Queen Consort of Macedonia
- Tenure: c. 359 – c. 336 BC
- Predecessor: Cynane
- Successor: Phila of Elimeia
- Died: 336 BC
- Spouse: Philip II
- Issue: Cynane

Regnal name
- Eurydice
- Dynasty: Argead (by marriage)

= Audata =

Wife of Philip II of Macedon

Audata (Ancient Greek Αὐδάτη; ruled c. 359 – c. 336 BC) was an Illyrian princess and the first attested wife of Philip II of Macedon.

==Biography==
She was the daughter or granddaughter of the Illyrian king Bardyllis. In order to concentrate on the internal struggle necessary to secure his crown, Philip II reaffirmed the treaty the Illyrians had imposed on Macedonia by force of arms and sealed the alliance with Bardyllis by his marriage of Audata. This action undoubtedly deterred a full-scale Illyrian invasion of Macedonia at a time when the country was most vulnerable. Philip II immediately consolidated his power as a result, so much that he defeated Bardylis in a decisive battle in 358 BC.

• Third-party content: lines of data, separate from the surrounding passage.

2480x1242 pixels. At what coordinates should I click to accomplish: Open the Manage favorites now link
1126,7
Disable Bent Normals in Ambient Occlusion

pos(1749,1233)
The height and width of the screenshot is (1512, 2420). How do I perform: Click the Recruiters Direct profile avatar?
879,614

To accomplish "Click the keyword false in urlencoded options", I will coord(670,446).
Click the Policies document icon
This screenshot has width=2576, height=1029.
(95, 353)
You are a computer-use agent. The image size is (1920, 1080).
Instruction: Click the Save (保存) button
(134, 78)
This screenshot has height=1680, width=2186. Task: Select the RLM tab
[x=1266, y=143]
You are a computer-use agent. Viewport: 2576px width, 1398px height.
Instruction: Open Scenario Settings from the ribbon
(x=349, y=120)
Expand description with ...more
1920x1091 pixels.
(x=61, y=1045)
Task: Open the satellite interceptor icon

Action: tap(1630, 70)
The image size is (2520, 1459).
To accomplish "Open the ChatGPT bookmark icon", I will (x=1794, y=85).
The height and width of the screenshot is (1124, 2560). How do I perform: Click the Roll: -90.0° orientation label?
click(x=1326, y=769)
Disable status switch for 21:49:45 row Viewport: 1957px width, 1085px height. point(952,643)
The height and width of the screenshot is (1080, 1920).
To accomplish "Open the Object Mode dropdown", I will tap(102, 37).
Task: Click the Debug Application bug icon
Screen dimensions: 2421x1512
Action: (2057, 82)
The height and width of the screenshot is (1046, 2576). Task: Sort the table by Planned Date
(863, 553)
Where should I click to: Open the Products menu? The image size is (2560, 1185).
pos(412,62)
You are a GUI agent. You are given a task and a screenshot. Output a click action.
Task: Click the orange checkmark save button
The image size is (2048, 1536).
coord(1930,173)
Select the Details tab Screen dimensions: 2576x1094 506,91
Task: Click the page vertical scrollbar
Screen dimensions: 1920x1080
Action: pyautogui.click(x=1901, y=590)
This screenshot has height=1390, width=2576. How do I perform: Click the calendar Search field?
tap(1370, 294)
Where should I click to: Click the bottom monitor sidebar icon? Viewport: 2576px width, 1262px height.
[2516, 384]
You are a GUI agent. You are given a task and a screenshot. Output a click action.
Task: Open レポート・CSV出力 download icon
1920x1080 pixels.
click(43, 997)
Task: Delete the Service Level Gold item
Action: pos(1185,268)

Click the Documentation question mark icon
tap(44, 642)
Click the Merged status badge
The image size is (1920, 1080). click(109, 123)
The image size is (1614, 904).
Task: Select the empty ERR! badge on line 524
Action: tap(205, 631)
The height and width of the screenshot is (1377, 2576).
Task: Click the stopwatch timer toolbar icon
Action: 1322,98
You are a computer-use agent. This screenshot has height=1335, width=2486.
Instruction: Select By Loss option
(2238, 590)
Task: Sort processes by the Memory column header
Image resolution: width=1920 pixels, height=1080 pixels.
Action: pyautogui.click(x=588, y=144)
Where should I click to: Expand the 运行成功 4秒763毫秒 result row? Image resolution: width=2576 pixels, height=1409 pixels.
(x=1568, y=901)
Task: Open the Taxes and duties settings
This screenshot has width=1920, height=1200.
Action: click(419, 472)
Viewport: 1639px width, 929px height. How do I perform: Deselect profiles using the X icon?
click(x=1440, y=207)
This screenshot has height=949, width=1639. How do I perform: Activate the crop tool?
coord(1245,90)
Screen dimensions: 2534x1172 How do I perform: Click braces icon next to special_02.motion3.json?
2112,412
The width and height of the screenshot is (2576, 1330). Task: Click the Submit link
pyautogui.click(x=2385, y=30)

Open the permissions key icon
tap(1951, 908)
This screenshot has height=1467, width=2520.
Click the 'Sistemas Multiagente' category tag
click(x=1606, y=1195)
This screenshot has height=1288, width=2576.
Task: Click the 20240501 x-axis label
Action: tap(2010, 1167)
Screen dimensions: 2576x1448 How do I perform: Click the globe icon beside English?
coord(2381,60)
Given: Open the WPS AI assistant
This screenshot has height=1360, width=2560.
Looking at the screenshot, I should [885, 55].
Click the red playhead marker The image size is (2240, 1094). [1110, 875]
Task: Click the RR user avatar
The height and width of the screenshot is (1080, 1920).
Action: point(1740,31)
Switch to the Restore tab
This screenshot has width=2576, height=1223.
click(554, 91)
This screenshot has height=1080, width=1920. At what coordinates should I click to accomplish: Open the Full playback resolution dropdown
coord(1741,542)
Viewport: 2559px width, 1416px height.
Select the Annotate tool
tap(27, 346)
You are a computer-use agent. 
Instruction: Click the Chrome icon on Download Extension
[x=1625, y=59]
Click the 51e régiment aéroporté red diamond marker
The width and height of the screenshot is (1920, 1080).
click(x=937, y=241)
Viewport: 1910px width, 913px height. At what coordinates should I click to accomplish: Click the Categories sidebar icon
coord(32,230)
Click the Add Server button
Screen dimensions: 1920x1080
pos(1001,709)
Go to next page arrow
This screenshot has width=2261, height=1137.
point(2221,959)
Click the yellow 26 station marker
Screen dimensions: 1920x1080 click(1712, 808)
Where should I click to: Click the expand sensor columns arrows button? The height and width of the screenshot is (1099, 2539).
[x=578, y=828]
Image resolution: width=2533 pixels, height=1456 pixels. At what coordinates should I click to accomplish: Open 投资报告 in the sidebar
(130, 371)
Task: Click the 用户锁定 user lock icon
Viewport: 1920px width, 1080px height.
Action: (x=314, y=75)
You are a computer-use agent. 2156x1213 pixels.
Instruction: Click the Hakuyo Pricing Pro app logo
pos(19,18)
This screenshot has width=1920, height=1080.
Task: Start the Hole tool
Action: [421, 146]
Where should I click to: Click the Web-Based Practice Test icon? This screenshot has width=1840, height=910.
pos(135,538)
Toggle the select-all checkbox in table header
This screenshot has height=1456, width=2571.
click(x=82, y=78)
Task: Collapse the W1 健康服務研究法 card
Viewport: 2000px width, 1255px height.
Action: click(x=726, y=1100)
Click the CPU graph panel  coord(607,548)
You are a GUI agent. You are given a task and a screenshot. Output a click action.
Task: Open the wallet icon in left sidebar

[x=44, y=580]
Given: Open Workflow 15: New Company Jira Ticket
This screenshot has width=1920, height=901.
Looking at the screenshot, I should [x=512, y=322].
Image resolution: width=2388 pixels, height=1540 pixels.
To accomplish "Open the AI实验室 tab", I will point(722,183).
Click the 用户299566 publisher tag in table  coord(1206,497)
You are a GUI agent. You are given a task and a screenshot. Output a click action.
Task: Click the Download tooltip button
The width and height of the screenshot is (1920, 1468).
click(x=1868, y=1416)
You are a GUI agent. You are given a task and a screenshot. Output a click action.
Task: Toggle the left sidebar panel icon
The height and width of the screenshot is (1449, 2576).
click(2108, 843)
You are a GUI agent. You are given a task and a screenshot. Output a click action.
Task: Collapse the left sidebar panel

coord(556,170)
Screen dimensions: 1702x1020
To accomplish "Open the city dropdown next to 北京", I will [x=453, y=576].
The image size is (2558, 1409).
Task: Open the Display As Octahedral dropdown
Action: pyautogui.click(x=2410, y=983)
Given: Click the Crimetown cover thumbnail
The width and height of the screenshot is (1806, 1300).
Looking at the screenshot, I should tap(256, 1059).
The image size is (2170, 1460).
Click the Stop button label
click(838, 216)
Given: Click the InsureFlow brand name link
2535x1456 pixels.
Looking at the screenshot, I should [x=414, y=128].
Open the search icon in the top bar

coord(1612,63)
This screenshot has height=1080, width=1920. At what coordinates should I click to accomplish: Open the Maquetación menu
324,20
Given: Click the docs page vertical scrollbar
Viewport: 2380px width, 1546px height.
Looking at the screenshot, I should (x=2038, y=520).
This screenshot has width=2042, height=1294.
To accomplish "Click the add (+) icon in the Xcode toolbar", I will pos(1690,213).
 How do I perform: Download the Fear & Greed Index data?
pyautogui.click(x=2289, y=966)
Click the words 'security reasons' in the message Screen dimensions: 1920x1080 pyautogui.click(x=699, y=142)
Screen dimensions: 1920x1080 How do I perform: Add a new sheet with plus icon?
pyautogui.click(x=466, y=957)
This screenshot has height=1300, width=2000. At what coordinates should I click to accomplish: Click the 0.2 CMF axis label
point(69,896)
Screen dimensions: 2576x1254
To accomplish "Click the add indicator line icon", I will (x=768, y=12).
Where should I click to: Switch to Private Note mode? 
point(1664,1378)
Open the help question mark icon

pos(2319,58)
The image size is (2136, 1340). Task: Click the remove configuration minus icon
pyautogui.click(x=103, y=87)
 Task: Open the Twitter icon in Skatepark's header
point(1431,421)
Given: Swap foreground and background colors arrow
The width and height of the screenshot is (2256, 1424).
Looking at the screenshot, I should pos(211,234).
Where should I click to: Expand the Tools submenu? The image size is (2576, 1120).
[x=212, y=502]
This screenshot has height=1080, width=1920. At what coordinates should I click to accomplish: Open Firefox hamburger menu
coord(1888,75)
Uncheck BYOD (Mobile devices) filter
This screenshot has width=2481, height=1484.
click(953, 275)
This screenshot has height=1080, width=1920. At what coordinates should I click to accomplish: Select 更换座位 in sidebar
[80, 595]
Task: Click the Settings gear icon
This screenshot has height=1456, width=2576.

Audata was the first attested wife of Philip II. Their marriage has been estimated to have taken place during the events between 360 and 359 BCE. She took the name Eurydice, the name of Philip's mother, after the wedding. This name change was probably due to dynastic reasons, because she was briefly the official queen of Philip II. Calling her Eurydice could easily be a mistake of either Arrian or Photius, but it could also signify that Philip chose to change Audata's Illyrian name to something more Greek, or it could speak to his filial piety or simply to indicate that her status had changed. Soon after, Olympias became the main wife of Philip II.

Her granddaughter was also named Eurydice. Audata probably lived into her daughter's teens and may still have been alive at the time of her daughter's marriage to Philip's nephew Amyntas IV. The assignment of the name Eurydice to Cleopatra, the niece of Attalus in 337/336 BC may suggest that Audata was no longer alive or at the court at that time, but Alexander the Great would certainly have encountered her in Pella as a child.